Towing Companies are the Minions of Satan
Who else got their $33 snow-emergency ticket last night? At least it's better than the extreme fee that's charged when they load your vehicle onto their cursed flatbed. Thank god the neighbors gave us a call and warned us while the "cop" was issuing tickets. Some free beer is in order for them. At least they saved me from decending into the 7th ring of hell where the evil little man lives that scowls and hisses at you while you pay cash to get you vehicle back from impound.
I know how all that works from first hand experience. At the stroke of midnight, tow trucks appear everywhere in the streets from satanic wormholes. People obliviously sipping their beer in bars are completely unaware of the dance of flashing lights and pulling chains outside. Only to walk out around midnight and wonder where in the hell (literally) there cars may have ended up. Then the additional taxi cost to the impound pit itself. Only to be told that if you want your car back, it's anywhere from another $150 to $250, along with the ticket to the city.
How in the hell does that work? When my car breaks down on the highway (again first hand experience), the towing company only charges $80 to haul the thing for miles back to the cities. How is it justifiable to more than double the price just for snow emergency eve when the distance is nearly a tenth of the miles?
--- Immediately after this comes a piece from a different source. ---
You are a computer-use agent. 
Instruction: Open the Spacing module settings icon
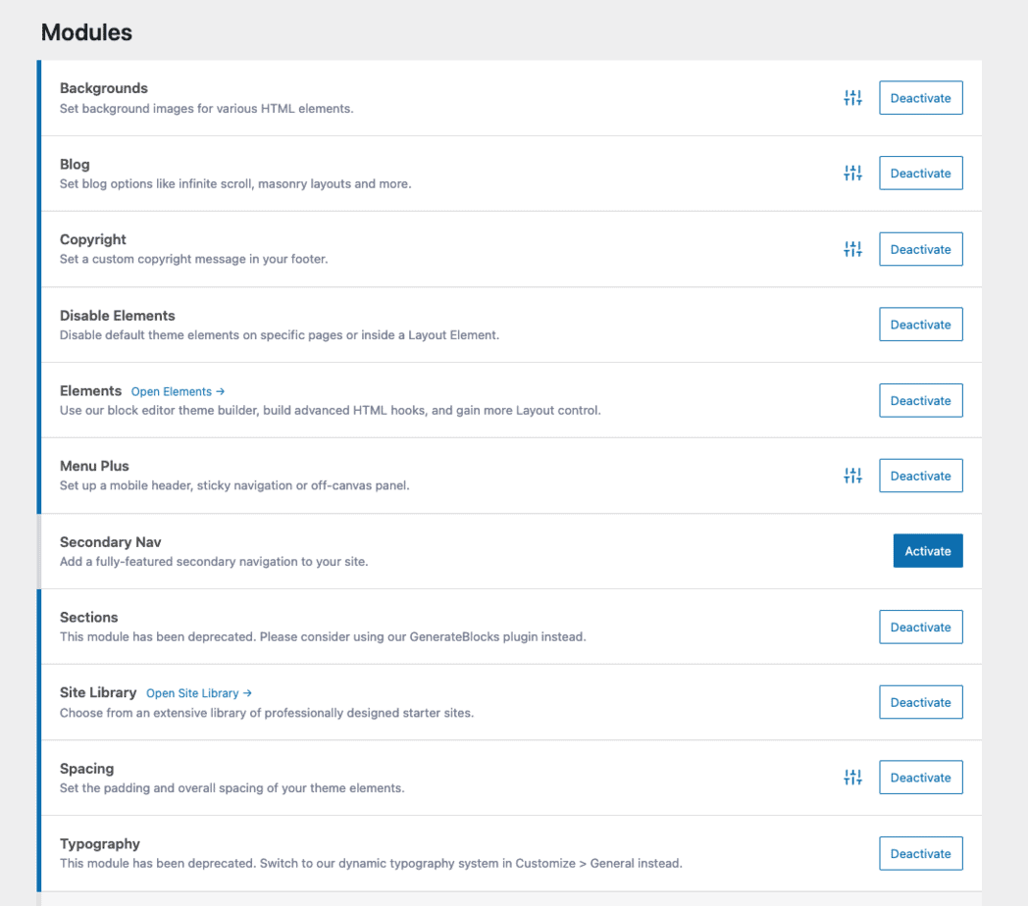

That's one hell of a racket if I've ever seen one. No wonder those damn trucks have shiny new paint jobs every year.
And what about the people down the street who hardly speak english and like me, can't afford a charge like that on the spot. By the time they figure out what happened to their car, it's been auctioned of at the city impound. Completely heartless. Obviously run by the blackest of evils.
Rest assured that towing companies are at the top of my shit-list.